● **PROMPT**
Repeat the data word for word, from the line with "Task: Click the 'Основные поля' label text" to the line with "I will 62,50.", both lines included.

[Recorded data]
···

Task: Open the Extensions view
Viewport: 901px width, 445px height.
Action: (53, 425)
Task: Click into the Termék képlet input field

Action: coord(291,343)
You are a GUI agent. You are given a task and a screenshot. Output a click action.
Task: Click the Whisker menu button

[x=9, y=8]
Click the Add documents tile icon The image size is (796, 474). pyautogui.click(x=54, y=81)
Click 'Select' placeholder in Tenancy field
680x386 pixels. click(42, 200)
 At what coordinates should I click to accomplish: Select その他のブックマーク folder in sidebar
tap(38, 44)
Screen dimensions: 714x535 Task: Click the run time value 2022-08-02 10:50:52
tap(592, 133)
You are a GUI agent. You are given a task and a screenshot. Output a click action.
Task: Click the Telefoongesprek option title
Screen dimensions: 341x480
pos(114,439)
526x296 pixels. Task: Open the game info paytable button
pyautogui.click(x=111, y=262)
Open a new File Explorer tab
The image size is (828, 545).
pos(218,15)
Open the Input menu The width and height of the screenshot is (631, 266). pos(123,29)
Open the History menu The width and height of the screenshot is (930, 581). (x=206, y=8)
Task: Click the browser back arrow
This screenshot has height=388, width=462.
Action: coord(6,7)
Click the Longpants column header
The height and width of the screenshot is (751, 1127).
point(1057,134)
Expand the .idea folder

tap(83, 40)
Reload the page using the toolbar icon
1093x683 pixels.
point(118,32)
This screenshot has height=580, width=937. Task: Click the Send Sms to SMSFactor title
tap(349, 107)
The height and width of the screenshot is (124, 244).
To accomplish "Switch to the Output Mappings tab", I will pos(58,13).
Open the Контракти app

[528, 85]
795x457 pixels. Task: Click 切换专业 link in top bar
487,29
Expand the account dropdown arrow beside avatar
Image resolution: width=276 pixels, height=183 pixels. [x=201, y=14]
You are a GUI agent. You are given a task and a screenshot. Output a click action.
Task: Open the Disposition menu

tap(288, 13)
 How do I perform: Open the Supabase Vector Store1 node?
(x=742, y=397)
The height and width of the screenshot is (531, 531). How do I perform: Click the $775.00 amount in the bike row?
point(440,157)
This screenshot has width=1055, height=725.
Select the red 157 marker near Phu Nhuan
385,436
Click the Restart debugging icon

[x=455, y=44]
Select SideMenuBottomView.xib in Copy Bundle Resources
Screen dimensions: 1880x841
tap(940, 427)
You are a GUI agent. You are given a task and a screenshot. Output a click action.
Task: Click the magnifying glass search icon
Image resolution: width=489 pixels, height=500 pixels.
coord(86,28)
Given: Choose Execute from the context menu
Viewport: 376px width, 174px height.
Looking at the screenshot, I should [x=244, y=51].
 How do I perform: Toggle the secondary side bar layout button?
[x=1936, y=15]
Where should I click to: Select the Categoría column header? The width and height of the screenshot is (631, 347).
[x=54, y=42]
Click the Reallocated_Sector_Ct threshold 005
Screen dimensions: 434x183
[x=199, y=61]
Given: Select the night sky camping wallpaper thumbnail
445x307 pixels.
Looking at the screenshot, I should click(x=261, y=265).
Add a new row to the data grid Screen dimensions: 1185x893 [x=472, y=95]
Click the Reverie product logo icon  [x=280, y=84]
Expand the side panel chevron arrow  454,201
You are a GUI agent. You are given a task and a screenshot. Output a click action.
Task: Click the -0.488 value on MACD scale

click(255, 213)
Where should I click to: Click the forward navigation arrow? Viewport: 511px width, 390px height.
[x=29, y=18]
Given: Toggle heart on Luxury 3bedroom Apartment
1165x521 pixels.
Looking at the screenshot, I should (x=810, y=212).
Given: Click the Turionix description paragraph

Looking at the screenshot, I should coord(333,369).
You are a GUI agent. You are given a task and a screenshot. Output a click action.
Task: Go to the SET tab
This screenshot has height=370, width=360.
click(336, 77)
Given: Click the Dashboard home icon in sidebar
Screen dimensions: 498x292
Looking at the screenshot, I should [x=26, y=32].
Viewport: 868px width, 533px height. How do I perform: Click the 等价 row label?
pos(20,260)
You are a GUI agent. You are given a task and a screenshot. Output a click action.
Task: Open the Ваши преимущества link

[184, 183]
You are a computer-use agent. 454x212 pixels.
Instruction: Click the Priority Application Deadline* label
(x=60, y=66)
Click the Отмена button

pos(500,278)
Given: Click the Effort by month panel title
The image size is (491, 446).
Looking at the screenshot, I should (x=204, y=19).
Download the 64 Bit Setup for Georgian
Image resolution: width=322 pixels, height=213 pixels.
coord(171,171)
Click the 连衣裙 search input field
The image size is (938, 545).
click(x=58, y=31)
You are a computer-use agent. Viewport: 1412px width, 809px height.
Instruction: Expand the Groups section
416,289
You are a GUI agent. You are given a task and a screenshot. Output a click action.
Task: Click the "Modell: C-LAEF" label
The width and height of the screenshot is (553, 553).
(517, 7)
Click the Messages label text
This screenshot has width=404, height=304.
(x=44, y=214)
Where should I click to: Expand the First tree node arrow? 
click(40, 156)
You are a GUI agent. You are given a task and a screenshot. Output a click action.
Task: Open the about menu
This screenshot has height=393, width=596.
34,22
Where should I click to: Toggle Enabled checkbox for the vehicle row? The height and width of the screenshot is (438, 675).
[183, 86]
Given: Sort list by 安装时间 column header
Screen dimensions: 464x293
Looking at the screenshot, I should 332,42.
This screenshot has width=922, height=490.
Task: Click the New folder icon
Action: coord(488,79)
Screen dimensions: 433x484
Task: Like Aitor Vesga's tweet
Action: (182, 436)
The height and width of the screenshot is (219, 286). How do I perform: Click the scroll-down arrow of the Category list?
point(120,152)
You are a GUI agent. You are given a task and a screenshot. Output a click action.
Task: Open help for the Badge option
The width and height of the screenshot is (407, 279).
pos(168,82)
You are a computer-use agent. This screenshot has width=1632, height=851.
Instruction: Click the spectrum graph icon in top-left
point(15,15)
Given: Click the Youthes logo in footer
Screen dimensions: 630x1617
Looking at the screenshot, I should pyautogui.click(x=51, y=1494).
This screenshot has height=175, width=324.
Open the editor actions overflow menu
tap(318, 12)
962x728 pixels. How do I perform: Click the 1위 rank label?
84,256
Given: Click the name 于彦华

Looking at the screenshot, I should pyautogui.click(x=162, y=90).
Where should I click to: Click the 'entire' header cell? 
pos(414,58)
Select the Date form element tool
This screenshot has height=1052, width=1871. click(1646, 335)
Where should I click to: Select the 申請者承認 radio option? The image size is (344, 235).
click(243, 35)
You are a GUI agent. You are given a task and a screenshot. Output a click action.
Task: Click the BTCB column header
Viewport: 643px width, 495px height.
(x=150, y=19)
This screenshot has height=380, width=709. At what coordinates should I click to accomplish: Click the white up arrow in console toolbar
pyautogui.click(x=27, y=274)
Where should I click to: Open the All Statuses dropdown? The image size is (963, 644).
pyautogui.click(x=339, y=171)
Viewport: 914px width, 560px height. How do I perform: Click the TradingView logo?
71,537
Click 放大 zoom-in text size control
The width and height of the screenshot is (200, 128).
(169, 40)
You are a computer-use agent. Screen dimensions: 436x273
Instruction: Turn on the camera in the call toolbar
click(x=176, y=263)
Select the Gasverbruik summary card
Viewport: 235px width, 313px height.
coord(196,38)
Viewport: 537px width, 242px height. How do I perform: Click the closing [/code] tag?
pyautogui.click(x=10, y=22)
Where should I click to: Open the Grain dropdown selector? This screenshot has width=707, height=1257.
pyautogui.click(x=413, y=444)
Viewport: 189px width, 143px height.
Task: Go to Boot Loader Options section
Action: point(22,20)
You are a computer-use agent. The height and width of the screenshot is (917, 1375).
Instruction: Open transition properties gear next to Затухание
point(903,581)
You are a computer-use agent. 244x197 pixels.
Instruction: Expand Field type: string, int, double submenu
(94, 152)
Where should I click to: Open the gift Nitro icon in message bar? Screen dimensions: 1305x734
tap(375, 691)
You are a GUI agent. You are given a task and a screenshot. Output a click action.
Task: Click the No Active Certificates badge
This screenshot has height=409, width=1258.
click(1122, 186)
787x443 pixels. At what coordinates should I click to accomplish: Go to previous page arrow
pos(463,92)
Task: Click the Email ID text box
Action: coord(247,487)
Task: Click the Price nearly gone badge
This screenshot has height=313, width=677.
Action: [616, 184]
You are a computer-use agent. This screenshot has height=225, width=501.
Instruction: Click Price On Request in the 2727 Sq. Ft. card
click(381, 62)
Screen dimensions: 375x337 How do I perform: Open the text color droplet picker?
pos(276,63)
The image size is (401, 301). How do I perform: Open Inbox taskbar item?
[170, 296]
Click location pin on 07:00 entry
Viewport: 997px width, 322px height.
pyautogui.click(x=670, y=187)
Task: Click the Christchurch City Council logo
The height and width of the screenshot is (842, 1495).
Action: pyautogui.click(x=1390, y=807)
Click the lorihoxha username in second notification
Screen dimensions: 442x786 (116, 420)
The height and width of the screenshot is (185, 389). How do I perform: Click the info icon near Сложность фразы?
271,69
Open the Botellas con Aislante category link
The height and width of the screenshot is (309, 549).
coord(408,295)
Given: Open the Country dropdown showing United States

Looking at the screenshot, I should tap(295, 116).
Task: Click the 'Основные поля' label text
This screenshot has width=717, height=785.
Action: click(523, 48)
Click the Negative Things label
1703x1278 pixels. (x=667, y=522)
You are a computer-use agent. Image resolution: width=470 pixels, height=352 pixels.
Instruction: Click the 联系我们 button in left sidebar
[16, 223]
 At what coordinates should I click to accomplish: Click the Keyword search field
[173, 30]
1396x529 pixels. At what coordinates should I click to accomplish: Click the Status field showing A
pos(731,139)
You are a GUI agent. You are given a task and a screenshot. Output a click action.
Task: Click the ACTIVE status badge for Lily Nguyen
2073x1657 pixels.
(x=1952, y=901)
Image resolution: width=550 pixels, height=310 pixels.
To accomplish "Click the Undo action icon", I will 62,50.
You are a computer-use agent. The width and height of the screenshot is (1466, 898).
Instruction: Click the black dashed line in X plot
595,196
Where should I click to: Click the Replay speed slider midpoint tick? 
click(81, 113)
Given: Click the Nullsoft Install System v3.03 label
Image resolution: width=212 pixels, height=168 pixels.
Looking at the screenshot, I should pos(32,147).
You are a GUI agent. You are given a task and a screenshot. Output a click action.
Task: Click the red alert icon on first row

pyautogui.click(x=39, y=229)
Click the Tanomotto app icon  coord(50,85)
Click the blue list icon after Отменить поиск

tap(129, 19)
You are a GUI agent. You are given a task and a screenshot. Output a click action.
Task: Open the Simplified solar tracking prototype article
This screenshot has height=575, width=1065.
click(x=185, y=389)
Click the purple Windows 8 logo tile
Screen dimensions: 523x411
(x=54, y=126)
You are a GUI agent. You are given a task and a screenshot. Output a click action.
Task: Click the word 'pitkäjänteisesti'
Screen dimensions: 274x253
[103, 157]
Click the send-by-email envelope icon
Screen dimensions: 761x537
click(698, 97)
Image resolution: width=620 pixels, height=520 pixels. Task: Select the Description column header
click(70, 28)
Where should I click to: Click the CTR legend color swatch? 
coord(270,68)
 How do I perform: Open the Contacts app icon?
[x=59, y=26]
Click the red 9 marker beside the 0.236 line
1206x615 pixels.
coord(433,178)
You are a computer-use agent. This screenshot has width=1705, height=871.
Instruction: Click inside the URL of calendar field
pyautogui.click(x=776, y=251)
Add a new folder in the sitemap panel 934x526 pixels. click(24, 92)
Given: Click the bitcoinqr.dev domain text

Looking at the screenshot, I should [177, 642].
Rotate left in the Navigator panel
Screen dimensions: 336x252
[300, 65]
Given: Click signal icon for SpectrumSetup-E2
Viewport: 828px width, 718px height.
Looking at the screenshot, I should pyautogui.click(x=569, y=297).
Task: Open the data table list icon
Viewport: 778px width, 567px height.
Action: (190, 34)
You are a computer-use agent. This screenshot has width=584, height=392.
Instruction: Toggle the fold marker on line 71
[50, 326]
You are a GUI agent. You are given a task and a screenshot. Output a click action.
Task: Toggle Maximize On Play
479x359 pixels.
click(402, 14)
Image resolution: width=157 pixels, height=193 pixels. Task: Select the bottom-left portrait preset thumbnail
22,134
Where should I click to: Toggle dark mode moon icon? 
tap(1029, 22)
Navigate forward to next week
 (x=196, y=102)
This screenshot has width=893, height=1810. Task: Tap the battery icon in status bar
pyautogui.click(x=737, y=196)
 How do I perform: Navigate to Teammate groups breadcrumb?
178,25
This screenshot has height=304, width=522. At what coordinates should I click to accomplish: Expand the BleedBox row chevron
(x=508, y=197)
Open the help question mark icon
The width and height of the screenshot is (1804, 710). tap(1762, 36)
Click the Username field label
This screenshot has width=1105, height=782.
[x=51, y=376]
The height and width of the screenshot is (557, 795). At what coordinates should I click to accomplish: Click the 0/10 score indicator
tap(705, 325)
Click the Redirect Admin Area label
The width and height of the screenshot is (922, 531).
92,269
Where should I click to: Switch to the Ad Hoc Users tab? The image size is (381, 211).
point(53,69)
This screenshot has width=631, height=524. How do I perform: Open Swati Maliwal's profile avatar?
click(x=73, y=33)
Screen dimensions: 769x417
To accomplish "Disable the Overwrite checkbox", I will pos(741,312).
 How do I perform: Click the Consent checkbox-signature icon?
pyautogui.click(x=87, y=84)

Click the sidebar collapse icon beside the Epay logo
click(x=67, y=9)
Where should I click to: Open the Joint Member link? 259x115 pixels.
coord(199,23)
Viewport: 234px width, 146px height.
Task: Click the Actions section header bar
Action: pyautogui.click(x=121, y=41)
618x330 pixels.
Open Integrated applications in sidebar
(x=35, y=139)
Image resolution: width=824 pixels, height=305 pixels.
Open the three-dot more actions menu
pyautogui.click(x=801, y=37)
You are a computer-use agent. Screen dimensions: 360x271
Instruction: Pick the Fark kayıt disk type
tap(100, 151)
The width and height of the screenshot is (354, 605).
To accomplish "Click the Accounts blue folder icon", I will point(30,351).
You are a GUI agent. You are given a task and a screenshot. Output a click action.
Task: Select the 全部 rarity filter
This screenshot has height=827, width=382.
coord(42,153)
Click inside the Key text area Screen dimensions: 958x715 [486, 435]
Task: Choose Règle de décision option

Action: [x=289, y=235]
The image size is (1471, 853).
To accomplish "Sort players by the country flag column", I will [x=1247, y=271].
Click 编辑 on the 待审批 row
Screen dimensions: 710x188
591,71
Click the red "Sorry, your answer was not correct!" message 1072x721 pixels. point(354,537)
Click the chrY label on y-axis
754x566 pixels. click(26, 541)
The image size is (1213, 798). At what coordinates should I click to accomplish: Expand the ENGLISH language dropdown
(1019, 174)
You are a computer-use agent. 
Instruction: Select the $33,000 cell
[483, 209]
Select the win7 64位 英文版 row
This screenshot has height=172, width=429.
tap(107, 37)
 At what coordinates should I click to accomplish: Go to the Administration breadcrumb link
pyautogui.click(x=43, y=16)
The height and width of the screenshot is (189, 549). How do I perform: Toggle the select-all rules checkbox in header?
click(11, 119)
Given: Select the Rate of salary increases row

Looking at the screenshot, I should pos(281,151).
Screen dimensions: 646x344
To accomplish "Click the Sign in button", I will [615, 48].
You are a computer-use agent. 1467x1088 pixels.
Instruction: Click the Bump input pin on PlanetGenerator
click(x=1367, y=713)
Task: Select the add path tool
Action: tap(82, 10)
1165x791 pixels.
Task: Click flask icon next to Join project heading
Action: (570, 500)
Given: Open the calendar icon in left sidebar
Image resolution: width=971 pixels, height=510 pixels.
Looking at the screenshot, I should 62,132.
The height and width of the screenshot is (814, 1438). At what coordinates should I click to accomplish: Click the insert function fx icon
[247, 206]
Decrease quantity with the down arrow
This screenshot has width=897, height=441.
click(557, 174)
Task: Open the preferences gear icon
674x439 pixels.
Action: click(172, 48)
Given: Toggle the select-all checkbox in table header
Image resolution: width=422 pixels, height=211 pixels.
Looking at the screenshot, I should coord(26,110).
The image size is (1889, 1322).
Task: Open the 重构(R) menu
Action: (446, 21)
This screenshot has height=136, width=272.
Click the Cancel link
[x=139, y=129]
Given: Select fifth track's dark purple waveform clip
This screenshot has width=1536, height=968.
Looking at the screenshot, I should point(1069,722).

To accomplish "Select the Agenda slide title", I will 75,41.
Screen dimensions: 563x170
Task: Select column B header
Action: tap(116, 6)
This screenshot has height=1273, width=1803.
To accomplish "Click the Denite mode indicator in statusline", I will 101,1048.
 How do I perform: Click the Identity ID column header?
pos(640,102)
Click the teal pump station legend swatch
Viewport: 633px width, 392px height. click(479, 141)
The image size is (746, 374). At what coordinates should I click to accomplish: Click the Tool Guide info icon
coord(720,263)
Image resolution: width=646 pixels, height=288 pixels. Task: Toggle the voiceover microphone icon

···

● **REPLY TO THE EXERCISE**
Task: Click the 'Основные поля' label text
This screenshot has width=717, height=785.
Action: click(523, 48)
Click the Negative Things label
1703x1278 pixels. (x=667, y=522)
You are a computer-use agent. Image resolution: width=470 pixels, height=352 pixels.
Instruction: Click the 联系我们 button in left sidebar
[16, 223]
 At what coordinates should I click to accomplish: Click the Keyword search field
[173, 30]
1396x529 pixels. At what coordinates should I click to accomplish: Click the Status field showing A
pos(731,139)
You are a GUI agent. You are given a task and a screenshot. Output a click action.
Task: Click the ACTIVE status badge for Lily Nguyen
2073x1657 pixels.
(x=1952, y=901)
Image resolution: width=550 pixels, height=310 pixels.
To accomplish "Click the Undo action icon", I will 62,50.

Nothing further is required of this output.